### Extract provided:

Node Palette
Neurovn has seven core node types. Each has a specific role, color, and impact on your workflow's cost and latency estimate.
Node Types
| Node | Purpose | Cost Impact | Latency Impact |
|---|---|---|---|
Start | Entry point of every workflow. Each graph must have exactly one Start node. | None — the Start node is a control-flow marker with no model assignment. | None — zero processing time. |
Agent | An LLM call. Configurable with a model provider, model, context (system prompt), task type, and expected output size. | Primary cost driver. Cost = (input tokens / 1M) × input rate + (output tokens / 1M) × output rate. | Primary latency driver. Latency = output tokens / model's tokens-per-second. |
Tool | An external tool invocation — web search, database query, API call, etc. No model assignment. | Per-tool overhead from registry metadata (schema/input + average response/output tokens). Fallback: +200 schema and +800 response tokens. | Per-tool latency from registry metadata. Fallback: 200 ms per invocation. |
Condition | A routing / branching point. Routes execution down different paths based on logic (true/false, categories, etc.). | Minimal — the condition itself has no model cost. Branch probabilities affect expected cost of downstream paths. | Negligible — routing logic is near-instant. Downstream branch latency depends on which path is taken. |
Finish | Terminal node. Marks the end of a workflow path. Each graph must have at least one Finish node. | None — control-flow marker only. | None — zero processing time. |
Blank Box | A visual container for grouping related nodes. Customizable border style, background color, and label position for organizing complex workflows. | None — purely visual grouping element. | None — no processing overhead. |
Text Label | A free-form text label for adding notes, comments, or documentation directly on the canvas. Supports multiple font sizes and styles. | None — documentation element only. | None — no processing overhead. |
Entry point of every workflow. Each graph must have exactly one Start node.

### Work item:
According to the node palette page above, how many Finish nodes must each graph have?

[Collected data entries]
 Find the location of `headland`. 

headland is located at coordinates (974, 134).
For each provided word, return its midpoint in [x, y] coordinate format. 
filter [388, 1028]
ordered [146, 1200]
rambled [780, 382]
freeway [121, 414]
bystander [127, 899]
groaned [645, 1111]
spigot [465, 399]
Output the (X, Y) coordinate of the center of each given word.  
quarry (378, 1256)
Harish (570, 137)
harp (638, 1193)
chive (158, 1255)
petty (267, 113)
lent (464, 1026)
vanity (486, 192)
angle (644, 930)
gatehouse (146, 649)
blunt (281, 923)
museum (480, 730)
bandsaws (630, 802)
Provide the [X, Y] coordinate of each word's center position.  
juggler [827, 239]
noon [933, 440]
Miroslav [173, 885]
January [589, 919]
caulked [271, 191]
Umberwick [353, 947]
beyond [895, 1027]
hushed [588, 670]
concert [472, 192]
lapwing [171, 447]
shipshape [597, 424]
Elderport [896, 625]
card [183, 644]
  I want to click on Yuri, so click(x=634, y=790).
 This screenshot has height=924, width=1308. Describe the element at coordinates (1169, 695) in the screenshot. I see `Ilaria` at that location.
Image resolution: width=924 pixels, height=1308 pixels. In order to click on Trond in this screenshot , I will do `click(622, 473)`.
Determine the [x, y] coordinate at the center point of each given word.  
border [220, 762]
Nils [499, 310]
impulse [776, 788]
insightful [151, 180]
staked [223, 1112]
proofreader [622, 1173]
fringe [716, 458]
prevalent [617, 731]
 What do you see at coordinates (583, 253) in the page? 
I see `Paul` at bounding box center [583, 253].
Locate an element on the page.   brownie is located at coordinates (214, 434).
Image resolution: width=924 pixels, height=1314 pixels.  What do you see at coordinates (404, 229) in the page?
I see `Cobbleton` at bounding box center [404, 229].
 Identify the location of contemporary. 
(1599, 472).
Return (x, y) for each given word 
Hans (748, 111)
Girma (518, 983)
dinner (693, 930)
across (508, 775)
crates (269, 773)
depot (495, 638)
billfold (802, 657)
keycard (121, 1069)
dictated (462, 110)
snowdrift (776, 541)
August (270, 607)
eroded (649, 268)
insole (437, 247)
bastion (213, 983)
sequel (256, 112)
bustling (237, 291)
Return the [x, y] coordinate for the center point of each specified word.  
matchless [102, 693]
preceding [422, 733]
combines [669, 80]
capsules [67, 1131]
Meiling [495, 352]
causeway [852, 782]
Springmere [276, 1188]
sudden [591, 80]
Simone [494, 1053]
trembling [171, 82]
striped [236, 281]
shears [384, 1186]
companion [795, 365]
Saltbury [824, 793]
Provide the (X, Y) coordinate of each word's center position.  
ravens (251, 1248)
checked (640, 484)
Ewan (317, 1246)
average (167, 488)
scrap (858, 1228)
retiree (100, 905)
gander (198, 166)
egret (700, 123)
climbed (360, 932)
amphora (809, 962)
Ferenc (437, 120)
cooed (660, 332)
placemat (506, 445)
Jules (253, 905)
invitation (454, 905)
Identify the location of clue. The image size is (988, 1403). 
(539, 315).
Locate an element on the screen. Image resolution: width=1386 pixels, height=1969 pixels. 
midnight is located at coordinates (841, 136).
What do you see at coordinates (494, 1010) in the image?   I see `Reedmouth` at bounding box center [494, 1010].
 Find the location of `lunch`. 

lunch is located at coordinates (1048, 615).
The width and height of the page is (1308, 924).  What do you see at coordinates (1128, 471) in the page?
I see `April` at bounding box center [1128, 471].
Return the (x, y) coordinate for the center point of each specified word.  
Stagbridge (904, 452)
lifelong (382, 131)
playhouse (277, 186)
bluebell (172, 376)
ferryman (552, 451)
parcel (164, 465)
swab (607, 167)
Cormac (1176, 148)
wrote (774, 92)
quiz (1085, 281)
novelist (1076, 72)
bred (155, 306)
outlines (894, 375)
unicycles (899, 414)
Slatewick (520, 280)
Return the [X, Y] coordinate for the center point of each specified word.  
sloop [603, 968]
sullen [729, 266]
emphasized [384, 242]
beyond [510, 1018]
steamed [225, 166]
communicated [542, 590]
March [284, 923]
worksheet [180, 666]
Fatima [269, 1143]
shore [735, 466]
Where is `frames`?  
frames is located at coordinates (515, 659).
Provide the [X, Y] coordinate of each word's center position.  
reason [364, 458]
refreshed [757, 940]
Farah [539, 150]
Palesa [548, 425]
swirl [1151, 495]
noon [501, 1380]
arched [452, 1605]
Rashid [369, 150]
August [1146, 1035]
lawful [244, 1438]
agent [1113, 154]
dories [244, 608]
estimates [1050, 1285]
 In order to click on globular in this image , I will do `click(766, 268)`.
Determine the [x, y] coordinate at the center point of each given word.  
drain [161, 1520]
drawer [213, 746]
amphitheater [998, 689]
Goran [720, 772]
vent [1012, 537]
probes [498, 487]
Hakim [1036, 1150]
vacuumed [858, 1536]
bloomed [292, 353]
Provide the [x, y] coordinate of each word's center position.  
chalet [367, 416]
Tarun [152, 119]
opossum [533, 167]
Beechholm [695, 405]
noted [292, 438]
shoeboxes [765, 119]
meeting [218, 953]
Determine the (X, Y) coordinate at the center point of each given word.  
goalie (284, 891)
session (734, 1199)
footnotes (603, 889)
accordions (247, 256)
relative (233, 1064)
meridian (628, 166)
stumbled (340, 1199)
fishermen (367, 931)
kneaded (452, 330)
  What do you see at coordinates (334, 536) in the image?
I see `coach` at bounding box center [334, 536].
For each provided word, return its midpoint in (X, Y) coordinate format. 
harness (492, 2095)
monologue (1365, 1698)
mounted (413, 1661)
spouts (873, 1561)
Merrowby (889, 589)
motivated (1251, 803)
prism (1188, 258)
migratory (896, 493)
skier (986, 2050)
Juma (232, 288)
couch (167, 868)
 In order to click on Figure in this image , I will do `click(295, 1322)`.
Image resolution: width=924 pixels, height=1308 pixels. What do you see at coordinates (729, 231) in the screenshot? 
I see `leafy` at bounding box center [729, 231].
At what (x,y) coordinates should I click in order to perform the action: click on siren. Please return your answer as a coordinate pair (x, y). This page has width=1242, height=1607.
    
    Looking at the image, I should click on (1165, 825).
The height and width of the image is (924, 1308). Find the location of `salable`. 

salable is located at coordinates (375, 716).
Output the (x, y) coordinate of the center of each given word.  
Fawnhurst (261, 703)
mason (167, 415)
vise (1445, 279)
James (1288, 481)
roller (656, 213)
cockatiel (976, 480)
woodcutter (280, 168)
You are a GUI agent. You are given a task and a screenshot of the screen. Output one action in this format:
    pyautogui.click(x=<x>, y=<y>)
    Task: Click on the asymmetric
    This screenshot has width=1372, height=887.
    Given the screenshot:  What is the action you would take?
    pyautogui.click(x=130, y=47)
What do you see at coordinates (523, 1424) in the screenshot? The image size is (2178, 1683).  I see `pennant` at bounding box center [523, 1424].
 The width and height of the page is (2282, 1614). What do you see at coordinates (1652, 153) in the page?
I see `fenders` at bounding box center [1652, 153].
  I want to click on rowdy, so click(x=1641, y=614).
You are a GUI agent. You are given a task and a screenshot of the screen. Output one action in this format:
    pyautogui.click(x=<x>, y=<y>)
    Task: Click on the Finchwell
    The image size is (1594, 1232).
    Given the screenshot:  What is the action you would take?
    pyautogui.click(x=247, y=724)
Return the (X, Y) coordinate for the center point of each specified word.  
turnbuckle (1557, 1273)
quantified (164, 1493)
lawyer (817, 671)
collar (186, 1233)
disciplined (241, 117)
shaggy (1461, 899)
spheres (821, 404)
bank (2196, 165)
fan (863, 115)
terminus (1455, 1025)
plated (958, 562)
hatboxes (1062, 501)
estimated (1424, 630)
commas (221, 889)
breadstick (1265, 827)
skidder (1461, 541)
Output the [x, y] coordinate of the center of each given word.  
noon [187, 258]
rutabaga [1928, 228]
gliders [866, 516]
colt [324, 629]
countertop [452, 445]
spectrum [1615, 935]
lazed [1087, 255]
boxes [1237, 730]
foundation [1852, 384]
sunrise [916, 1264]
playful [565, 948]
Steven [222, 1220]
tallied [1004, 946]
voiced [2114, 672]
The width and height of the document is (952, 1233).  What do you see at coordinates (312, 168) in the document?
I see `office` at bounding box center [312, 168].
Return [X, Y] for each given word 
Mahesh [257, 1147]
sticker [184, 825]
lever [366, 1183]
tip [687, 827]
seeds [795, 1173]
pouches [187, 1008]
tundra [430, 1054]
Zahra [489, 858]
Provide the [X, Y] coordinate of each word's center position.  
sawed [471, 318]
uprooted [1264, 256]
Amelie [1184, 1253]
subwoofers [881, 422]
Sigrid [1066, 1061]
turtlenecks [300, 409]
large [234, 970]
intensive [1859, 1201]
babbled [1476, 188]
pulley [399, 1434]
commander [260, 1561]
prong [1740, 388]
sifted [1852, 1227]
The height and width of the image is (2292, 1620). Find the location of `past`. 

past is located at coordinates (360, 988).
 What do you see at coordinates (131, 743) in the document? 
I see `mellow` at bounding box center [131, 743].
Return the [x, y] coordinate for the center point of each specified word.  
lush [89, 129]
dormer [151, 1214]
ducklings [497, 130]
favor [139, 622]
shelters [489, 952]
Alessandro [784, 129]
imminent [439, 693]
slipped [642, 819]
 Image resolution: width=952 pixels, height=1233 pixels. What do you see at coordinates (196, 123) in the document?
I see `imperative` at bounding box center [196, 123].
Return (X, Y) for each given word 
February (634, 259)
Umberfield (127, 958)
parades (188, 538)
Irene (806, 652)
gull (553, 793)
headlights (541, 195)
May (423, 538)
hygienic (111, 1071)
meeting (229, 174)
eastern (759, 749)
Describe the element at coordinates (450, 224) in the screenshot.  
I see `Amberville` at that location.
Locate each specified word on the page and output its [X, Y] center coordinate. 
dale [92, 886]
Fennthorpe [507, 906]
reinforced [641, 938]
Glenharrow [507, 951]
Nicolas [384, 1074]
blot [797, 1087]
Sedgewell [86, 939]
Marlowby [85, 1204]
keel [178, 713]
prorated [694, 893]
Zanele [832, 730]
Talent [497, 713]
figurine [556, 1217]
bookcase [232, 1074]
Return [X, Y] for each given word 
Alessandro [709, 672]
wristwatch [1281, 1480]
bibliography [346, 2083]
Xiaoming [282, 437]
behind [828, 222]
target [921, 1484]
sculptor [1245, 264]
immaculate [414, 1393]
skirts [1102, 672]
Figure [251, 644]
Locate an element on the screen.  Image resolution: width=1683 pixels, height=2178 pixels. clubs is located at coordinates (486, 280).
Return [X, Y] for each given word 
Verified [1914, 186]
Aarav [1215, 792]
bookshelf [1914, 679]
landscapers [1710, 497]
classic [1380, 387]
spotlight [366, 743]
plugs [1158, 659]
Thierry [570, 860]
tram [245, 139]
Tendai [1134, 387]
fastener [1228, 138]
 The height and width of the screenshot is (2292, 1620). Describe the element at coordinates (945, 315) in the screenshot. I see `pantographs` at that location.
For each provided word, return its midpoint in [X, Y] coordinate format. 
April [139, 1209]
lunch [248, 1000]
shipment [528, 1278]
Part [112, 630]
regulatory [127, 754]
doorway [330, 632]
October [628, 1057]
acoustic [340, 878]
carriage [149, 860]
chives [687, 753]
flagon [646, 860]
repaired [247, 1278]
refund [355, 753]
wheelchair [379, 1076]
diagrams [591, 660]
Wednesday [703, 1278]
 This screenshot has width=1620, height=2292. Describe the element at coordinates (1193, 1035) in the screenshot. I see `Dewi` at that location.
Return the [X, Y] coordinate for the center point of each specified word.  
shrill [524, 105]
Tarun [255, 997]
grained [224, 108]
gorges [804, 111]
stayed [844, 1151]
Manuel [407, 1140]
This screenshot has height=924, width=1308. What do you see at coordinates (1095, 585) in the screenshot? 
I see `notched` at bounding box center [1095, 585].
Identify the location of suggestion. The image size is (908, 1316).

### Problem solution:
At least one.